Hi everyone! A customer asked me to create a T-shirt for him that has a metallic paint background with a rhinestone design atop the paint. Is this possible?  Have any of you applied rhinestones over fabric paint? I will be applying the rhinestones with a heat press. Thanks in advance for your advice.


----------



## crystalcouture (Oct 14, 2009)

The stones will stick initially to the paint but will come off in the wash. They need to be applied directly to the fabric for the best adhesion.


----------



## KHill (Oct 21, 2009)

Thanks for the quick reply! I'll have to explain this to my customer.


----------



## KHill (Oct 21, 2009)

Can I use glue ( ex. E6000) to apply the rhinestones to the fabric paint on the shirt?


----------



## jean518 (Sep 23, 2009)

If it was straight fabric paint you probably would get by with it. The metallic paint is where your issue is. Are you doing the paint work also? If so, why not just do a punch through and have holes where the rhinestones go. Then the rhinestones would be adhered directly to the fabric.


----------



## KHill (Oct 21, 2009)

Yes, I would do the paint work too.

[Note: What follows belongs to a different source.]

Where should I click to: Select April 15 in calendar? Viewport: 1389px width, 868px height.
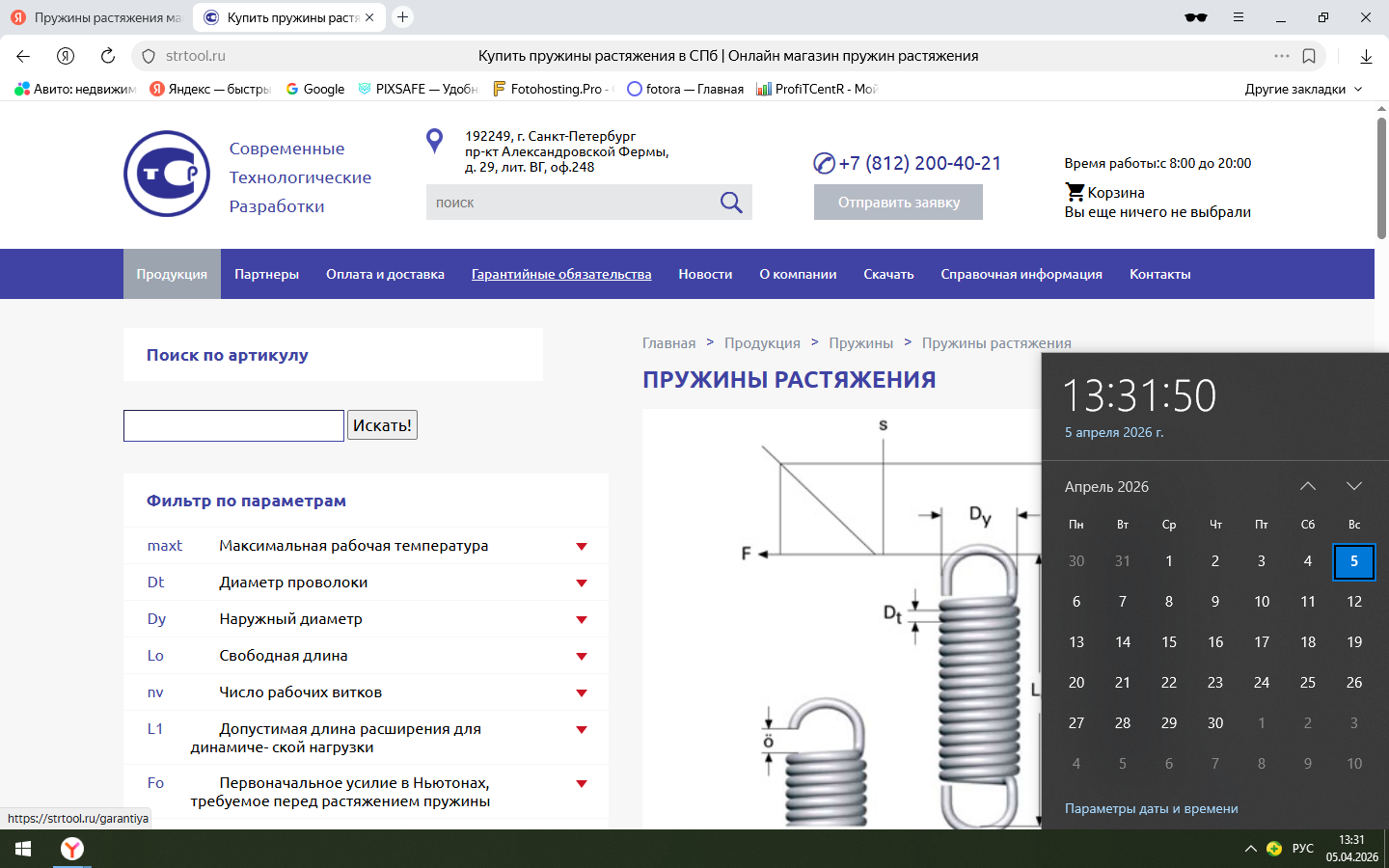click(1169, 642)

Jean, I'm not familiar with a "punch through"; how would I create that?


----------



## jean518 (Sep 23, 2009)

It is a part of the weld functionality. The crystal artwork design is laid on top of the artwork. In weld, there is an option for dialog. It will show the color stack. I believe there is an option for overlap or underlap. You will want underlap so that you have a tiny bit of the shirt that may show around the rhinestones. You want full contact between the fabric and the glue. When you choose weld, it will make a hole through all layers. Your artwork will look a little funny. You would press the artwork on and peel per instructions. Lay the stones in where the holes are and press again. Be sure to use a teflon sheet or kraft paper. Press the rhinestones per instructions.


----------



## KHill (Oct 21, 2009)

Thanks Jean! That makes sense.


----------